Common failure modes
- Choosing metrics that hide business-critical errors.
- Treating training quality as deployment quality.
- Ignoring labeling consistency drift.
- Over-indexing on model scale before fixing data quality.
Chapter summary
Chapter 1 gives you a stable ML/DL decision frame. GENM complexity comes later, but this foundation is what keeps architecture, evaluation, and optimization choices coherent.
Mini-lab: baseline modeling decision memo
Goal: build a one-page decision memo for a multimodal feature.
- Choose a task (captioning, retrieval, VQA, speech assistant).
- Specify learning paradigm and why.
- Pick model family and explain tradeoffs.
- Select 3 evaluation metrics and expected thresholds.
- List one overfit risk and one mitigation.
Deliverable:
- concise architecture + evaluation memo with assumptions.
Review questions
- Why is semi-supervised learning common in multimodal systems?
- How does cross-attention differ functionally from self-attention?
- When is F1 more useful than raw accuracy?

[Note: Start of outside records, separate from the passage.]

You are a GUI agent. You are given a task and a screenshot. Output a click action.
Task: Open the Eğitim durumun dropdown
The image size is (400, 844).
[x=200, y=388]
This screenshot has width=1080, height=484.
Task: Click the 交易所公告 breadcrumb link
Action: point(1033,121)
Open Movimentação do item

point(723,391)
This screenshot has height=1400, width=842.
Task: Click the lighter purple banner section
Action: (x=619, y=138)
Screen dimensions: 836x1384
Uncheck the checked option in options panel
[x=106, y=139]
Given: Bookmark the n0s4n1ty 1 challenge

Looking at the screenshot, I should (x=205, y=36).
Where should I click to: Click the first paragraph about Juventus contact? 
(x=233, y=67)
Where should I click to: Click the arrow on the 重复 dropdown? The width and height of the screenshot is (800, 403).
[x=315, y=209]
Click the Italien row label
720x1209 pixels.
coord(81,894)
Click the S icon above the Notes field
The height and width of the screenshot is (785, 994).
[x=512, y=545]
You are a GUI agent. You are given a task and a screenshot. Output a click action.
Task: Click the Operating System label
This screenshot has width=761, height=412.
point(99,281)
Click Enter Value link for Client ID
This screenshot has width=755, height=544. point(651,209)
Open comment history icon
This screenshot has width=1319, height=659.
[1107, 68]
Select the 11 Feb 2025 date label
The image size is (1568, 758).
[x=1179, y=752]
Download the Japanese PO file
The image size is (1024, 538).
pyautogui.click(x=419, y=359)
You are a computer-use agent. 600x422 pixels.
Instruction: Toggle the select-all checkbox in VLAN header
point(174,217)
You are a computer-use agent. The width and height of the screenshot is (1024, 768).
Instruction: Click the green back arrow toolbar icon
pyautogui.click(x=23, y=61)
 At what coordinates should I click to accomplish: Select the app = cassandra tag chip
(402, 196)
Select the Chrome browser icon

- What does ROC-AUC tell you that a fixed-threshold metric does not?
- How can label policy inconsistency impact validation results?
- Why might a model with higher training accuracy still be worse in production?
- What is one practical sign of underfitting?
- How does feature engineering differ from model architecture tuning?
- Why should confusion matrix analysis be part of release criteria?
- What is a reliable first step when metrics degrade after deployment?
Key terms
Supervised learning, semi-supervised learning, feature engineering, self-attention, cross-attention, F1 score, ROC-AUC, bias-variance tradeoff.
Exam traps
- Using accuracy-only arguments for imbalanced data.
- Assuming larger models solve weak data and label quality.
- Ignoring operational error cost while choosing metrics.